*** EXCERPTED RECORDS ***

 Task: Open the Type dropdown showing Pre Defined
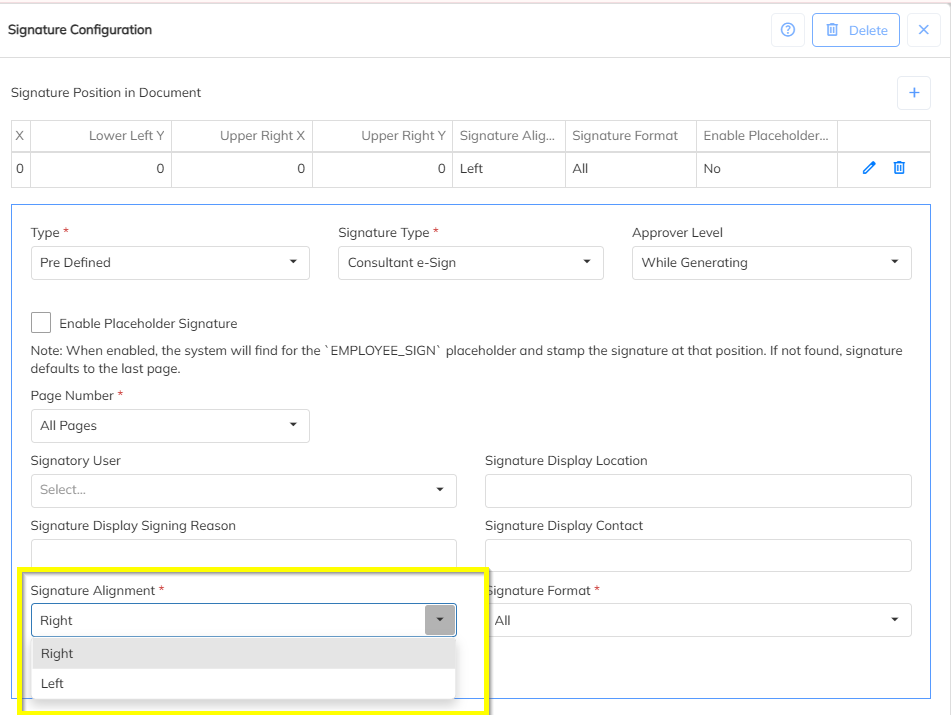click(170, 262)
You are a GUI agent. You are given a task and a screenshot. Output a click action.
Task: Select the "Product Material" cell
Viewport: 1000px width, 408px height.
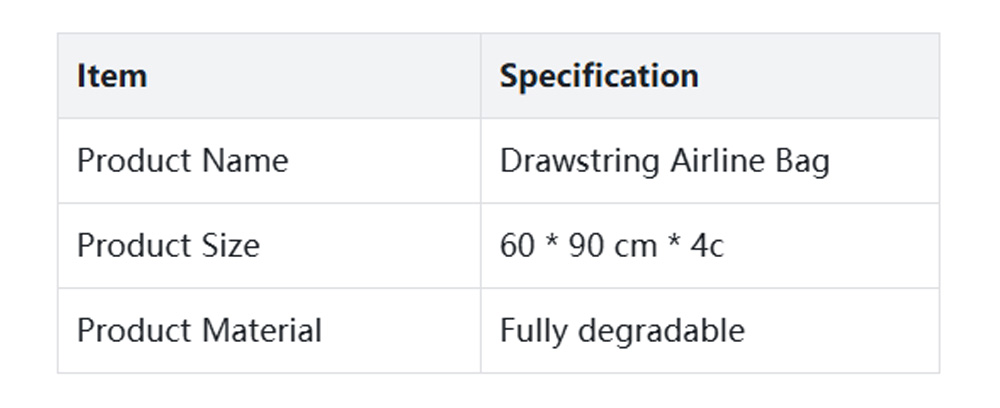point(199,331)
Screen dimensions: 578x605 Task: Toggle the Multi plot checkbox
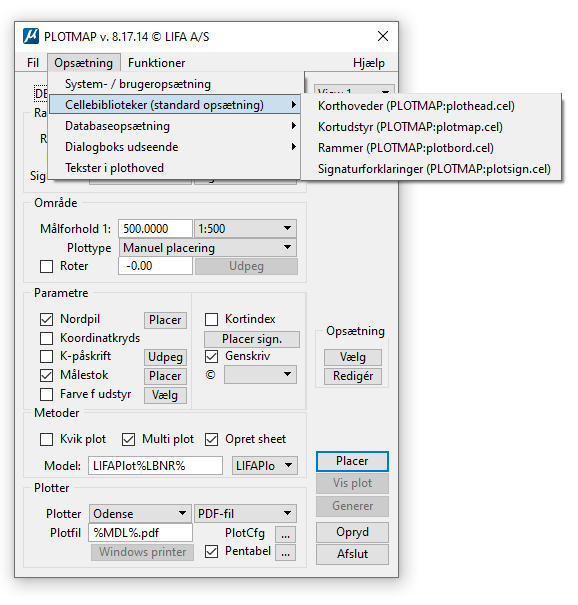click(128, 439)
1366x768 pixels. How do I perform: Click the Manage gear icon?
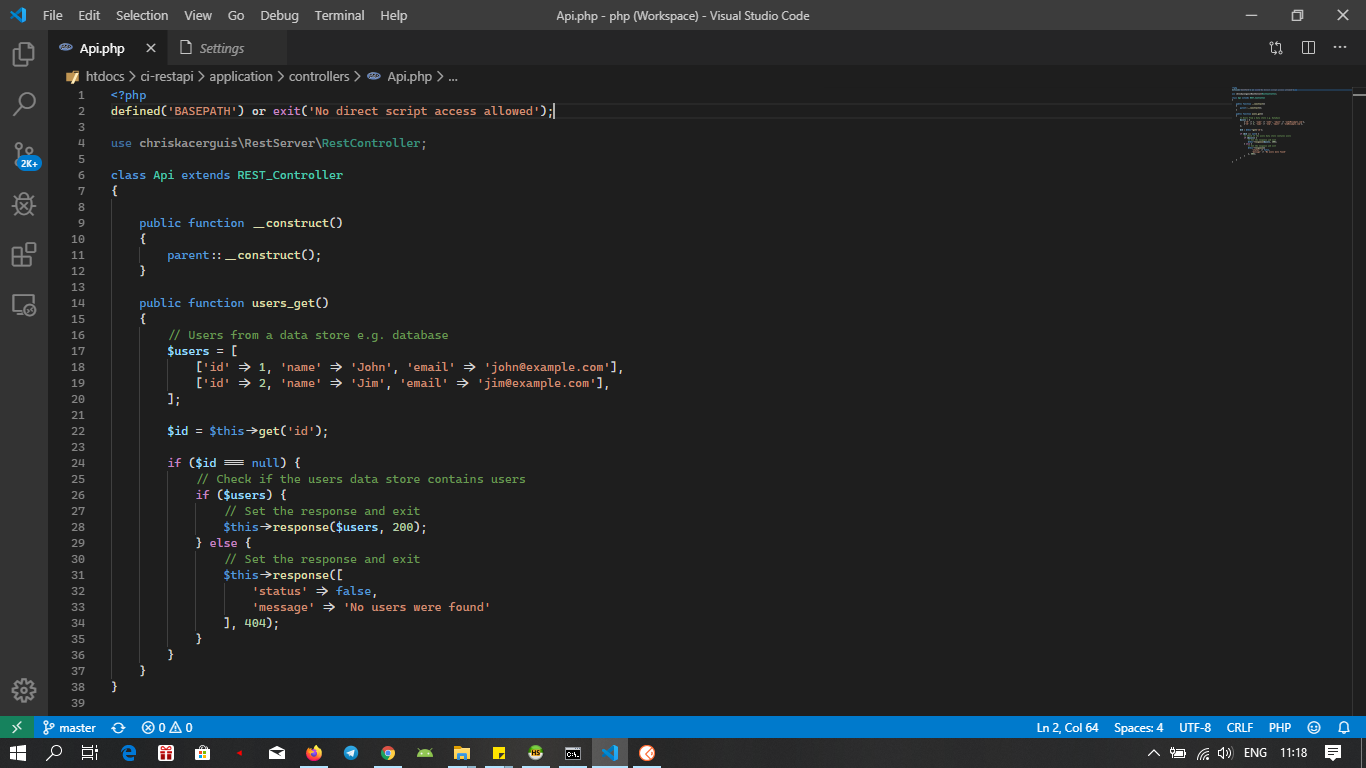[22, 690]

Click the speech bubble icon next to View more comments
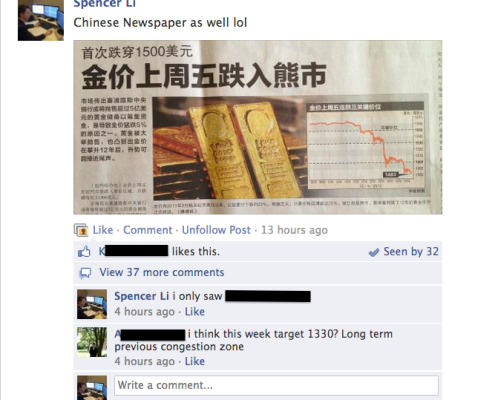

*** End of EXCERPTED RECORDS ***

EXERCISE AIM - Copy out exactly the lines from the one with "Screen dimensions: 578x605" through the end of the listing, both ends included, omitting any picture.

OUTPUT -
Screen dimensions: 578x605 Task: Toggle the Multi plot checkbox
click(128, 439)
1366x768 pixels. How do I perform: Click the Manage gear icon?
[22, 690]

Click the speech bubble icon next to View more comments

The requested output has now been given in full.